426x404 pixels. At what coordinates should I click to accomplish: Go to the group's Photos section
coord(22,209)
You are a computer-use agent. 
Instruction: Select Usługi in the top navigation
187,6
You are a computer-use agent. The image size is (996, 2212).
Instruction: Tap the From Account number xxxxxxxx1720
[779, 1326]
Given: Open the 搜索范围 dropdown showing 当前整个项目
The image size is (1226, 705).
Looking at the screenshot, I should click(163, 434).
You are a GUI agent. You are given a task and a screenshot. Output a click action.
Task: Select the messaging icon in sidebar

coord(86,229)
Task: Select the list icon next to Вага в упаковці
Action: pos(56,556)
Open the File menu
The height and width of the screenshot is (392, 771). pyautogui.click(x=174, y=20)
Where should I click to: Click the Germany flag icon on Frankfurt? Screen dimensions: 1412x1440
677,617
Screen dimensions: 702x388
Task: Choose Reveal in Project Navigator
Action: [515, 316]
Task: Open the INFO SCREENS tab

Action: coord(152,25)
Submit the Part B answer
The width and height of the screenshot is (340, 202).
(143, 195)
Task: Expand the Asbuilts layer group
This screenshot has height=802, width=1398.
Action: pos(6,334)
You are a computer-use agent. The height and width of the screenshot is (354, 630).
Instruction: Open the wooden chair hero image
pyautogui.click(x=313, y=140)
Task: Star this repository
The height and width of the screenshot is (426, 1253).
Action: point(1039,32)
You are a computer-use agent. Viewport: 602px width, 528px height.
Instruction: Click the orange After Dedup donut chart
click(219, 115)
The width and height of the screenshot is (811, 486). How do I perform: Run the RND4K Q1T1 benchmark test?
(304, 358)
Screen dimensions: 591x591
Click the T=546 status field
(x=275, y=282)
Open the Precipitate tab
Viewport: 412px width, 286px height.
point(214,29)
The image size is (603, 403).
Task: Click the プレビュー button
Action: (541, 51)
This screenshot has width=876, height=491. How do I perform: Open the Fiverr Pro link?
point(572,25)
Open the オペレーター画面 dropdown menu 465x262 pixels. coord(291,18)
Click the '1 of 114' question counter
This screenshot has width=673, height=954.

:::::

# [WRITTEN INSTRUCTION]
Copy out the part of the items that starts with the line containing "Screen dimensions: 591x591" and runs through the end of the items, with nothing left out or changed.

# [WRITTEN ANSWER]
Screen dimensions: 591x591
Click the T=546 status field
(x=275, y=282)
Open the Precipitate tab
Viewport: 412px width, 286px height.
point(214,29)
The image size is (603, 403).
Task: Click the プレビュー button
Action: (541, 51)
This screenshot has width=876, height=491. How do I perform: Open the Fiverr Pro link?
point(572,25)
Open the オペレーター画面 dropdown menu 465x262 pixels. coord(291,18)
Click the '1 of 114' question counter
This screenshot has width=673, height=954.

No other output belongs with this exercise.